#### EXERCISE TEXT:
Segment Open
The consensus was that persistent interest rate hikes would lead to an economic slump, dragging stocks down. An array of regional bank failures had further heightened concerns about economic growth.

However, the economy is still chugging along, with the broader S&P 500 index well-poised to register its best half year in nearly two decades. This is because strength in the labor market overshadowed all kinds of headwinds, including the debt ceiling crisis.

But it’s also true that big techs dominated the S&P 500’s rally for most of the year, thanks to the unprecedented progress in the field of artificial intelligence (AI).

Driven by the AI frenzy, some of the notable S&P 500-listed tech titans such as NVIDIA Corporation (NVDA - Free Report) , Tesla Inc (TSLA - Free Report) , Amazon.com, Inc (AMZN - Free Report) and Apple Inc (AAPL - Free Report) saw their shares soar 181.4%, 108%, 53.6% and 45.7%, individually, so far this year, while the S&P 500 Index surged 9.6% in the same period.
Segment Closed
#### COLLECTED MATERIAL:
Segment Open
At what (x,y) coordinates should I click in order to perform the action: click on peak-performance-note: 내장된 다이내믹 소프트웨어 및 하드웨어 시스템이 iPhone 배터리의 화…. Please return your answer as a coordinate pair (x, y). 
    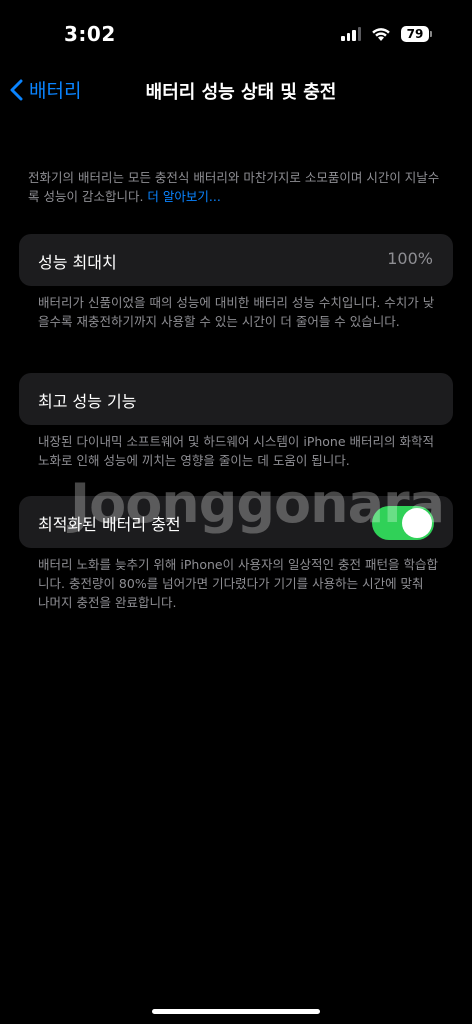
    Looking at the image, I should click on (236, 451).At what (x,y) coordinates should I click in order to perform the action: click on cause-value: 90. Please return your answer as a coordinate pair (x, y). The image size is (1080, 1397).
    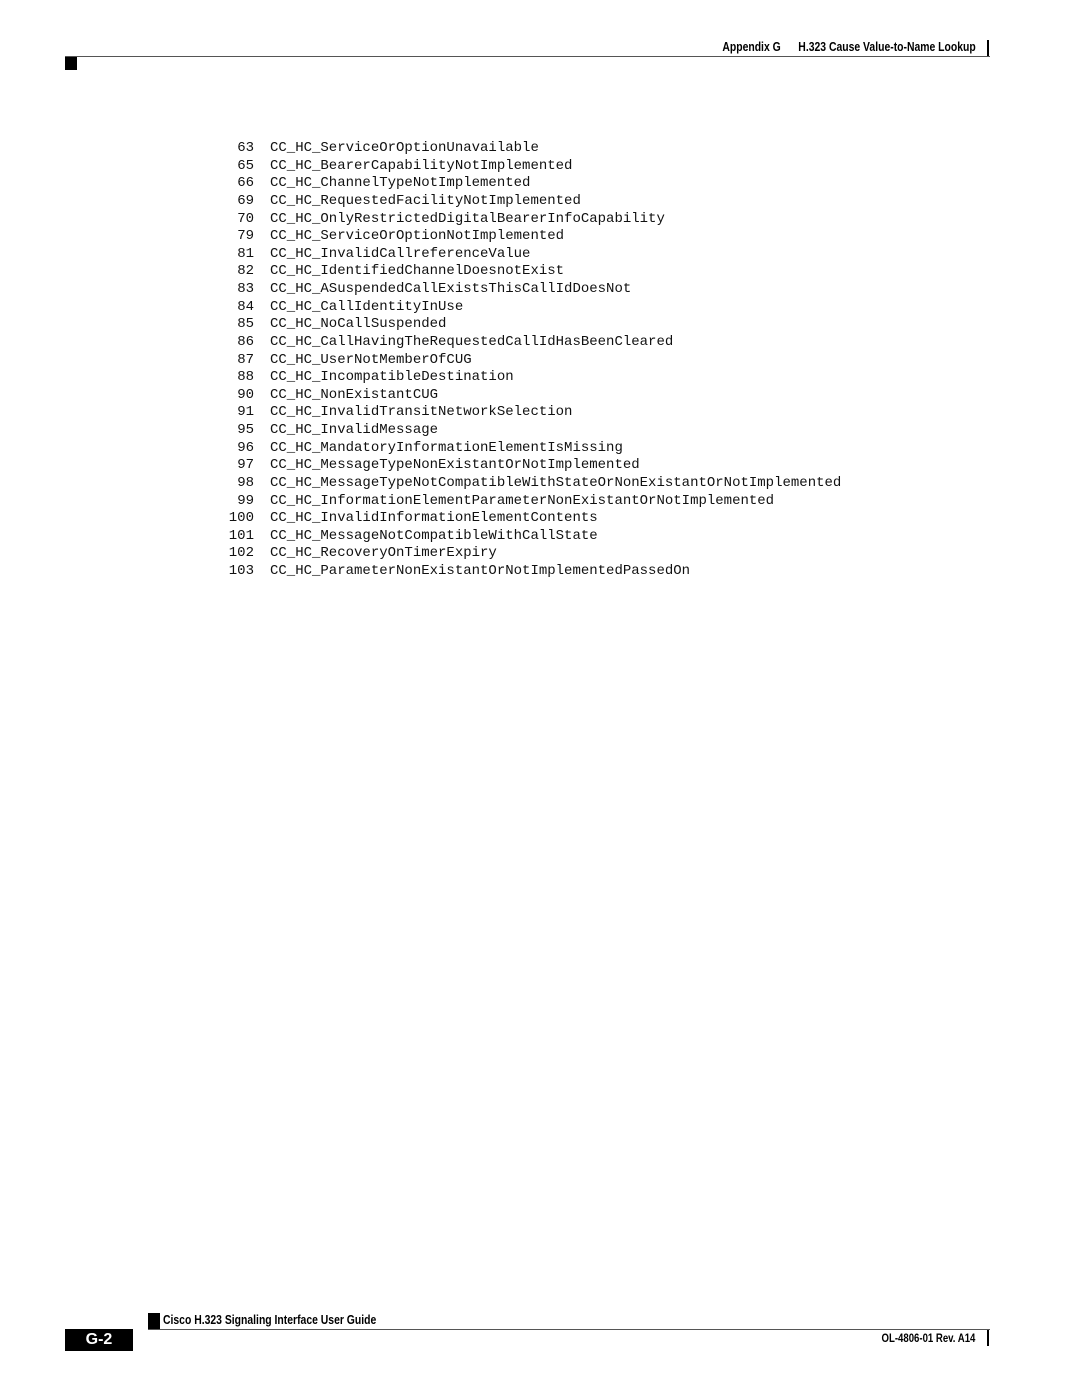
Segment Closed
#### WORK INSTRUCTIONS:
Return the passage of the stock market text word for word, starting with "But it’s also" and going on through "artificial intelligence (AI).".

#### TASK RESPONSE:
But it’s also true that big techs dominated the S&P 500’s rally for most of the year, thanks to the unprecedented progress in the field of artificial intelligence (AI).